Border planting - low maintenance front garden

Last year I had the chance to help a client redesign a front garden that had been planted when the house was built.


This house sits on a lovely size plot. There are Oak trees shading some of the area, which dropped large amount of leaves in Autumn, and large amounts of grass to mow. So the owners were feeling that the garden was a chore rather than the pleasure that this size of space should be.

They also felt that the borders were boring and lacked colour. They'd tried to perk things up with hanging baskets and pots, but they weren't working. Given that the garden was large, they also felt that the space for parking wasn't big enough.

Low maintenance doesn't have to be boring, so I set to work giving them a space that was easier to look after.

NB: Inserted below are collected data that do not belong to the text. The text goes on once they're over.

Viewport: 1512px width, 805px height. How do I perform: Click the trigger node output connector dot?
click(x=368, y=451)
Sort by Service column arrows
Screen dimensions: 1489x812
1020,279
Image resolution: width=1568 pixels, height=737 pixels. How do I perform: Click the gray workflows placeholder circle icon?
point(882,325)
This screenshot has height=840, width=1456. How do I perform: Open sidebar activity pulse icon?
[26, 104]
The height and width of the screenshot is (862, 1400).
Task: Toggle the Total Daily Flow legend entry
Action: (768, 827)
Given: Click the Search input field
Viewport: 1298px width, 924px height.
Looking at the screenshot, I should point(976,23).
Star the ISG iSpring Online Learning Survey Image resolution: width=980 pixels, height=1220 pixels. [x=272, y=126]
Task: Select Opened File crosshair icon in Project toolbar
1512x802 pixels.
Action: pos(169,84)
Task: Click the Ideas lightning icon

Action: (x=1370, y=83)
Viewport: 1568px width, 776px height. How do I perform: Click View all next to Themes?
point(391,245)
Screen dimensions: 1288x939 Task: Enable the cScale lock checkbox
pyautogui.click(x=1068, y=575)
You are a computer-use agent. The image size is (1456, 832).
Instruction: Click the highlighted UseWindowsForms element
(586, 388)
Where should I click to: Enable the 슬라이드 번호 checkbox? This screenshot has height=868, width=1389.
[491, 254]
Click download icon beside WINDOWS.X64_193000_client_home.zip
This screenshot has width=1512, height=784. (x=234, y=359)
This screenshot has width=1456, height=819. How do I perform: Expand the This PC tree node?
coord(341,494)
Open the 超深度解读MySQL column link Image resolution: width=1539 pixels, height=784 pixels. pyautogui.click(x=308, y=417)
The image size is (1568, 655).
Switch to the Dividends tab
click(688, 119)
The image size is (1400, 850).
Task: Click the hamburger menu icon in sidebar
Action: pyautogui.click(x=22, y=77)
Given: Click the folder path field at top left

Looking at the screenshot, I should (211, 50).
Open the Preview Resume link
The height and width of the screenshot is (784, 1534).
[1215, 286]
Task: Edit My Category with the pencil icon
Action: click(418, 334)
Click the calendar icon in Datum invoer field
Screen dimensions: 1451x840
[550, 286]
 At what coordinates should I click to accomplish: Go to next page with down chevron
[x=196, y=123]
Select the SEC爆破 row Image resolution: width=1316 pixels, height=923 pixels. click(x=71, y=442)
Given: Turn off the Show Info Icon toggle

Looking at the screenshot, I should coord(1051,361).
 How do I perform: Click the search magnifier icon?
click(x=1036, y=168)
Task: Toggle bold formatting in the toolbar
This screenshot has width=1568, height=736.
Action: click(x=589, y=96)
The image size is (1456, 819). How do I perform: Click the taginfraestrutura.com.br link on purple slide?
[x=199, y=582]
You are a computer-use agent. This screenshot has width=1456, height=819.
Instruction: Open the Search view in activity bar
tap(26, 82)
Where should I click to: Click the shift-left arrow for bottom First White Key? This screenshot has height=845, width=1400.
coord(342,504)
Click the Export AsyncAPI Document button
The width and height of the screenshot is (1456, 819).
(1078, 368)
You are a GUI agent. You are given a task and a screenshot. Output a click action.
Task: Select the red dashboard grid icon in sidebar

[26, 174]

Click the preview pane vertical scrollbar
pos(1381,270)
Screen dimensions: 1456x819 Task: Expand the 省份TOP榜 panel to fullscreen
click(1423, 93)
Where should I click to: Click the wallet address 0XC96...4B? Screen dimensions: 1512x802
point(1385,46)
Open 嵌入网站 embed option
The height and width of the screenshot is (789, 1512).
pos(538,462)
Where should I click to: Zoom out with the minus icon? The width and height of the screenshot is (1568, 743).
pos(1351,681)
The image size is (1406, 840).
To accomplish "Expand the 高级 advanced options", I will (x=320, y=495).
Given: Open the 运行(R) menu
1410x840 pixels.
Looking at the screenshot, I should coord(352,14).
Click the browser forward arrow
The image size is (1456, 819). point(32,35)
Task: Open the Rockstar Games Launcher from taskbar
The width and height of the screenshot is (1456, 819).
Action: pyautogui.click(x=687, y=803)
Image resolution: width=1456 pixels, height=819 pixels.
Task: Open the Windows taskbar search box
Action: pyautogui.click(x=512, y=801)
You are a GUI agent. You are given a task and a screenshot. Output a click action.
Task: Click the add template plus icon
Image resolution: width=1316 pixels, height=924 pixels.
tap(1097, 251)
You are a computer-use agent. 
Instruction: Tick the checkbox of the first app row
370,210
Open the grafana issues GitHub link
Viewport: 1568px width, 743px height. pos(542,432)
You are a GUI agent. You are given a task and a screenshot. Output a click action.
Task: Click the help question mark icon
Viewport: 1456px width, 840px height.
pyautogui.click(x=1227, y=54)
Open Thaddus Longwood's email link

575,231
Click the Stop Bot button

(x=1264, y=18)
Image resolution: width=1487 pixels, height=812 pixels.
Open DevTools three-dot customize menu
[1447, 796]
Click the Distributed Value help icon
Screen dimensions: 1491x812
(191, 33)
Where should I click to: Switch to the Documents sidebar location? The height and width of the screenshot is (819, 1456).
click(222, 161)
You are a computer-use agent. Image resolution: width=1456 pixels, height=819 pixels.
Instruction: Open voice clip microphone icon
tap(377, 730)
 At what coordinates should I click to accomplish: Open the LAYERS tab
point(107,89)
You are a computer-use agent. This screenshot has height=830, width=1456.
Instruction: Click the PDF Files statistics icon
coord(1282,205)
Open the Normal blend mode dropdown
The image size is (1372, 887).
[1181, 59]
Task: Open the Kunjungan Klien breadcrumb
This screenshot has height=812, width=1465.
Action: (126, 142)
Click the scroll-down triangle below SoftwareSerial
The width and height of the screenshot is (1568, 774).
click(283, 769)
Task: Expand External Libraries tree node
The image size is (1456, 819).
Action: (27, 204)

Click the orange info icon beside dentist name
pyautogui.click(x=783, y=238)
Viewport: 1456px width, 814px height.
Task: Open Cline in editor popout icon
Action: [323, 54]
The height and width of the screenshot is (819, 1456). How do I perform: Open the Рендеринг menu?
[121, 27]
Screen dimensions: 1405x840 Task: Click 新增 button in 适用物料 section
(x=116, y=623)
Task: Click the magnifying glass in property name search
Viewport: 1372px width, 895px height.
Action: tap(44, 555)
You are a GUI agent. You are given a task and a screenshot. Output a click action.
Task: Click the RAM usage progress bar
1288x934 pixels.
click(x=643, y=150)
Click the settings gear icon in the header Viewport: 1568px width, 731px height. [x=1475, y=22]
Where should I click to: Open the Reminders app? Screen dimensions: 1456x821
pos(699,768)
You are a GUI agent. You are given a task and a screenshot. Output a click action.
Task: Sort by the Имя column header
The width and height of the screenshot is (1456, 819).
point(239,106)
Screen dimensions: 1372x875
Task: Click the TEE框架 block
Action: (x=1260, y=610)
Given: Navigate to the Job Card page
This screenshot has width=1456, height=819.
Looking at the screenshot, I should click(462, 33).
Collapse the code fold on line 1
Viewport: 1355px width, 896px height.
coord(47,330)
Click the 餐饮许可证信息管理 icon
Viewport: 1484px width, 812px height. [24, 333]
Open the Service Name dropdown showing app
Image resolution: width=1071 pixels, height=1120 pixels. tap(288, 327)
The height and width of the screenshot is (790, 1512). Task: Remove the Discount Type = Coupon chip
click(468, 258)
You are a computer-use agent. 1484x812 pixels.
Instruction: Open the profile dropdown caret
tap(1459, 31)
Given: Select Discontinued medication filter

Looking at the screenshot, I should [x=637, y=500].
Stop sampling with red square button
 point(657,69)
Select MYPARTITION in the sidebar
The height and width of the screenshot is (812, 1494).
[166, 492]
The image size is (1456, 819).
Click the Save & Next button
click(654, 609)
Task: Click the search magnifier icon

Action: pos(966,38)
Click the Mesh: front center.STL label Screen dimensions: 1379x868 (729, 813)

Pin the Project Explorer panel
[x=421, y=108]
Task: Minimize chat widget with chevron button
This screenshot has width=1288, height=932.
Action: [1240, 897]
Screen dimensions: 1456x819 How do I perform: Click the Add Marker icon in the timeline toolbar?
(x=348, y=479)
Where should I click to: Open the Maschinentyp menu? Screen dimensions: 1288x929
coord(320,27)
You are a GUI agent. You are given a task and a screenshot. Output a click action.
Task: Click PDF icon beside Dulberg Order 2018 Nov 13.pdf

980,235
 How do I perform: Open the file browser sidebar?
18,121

The mowing used to take a long time as there were "odd" areas to do, and places where the grass went right up to the building, meaning that strimming was needed. If hard landscape is designed to be at the same level as the grass, then mowing right up to the edge is possible, meaning that straight lines, - the fastest part of mowing, is possible all over the area.

Instead of overcrowded shrub borders, we put in large flower spaces, to break up the larger areas of hardstanding.

The overgrown conifers and foliage shrubs in the slightly shady spot in front of the living room were replaced with Dicentra, Fuchsia, Hydrangea and Sarcococca. Which could all be seen from the living room, as the view was no longer blocked.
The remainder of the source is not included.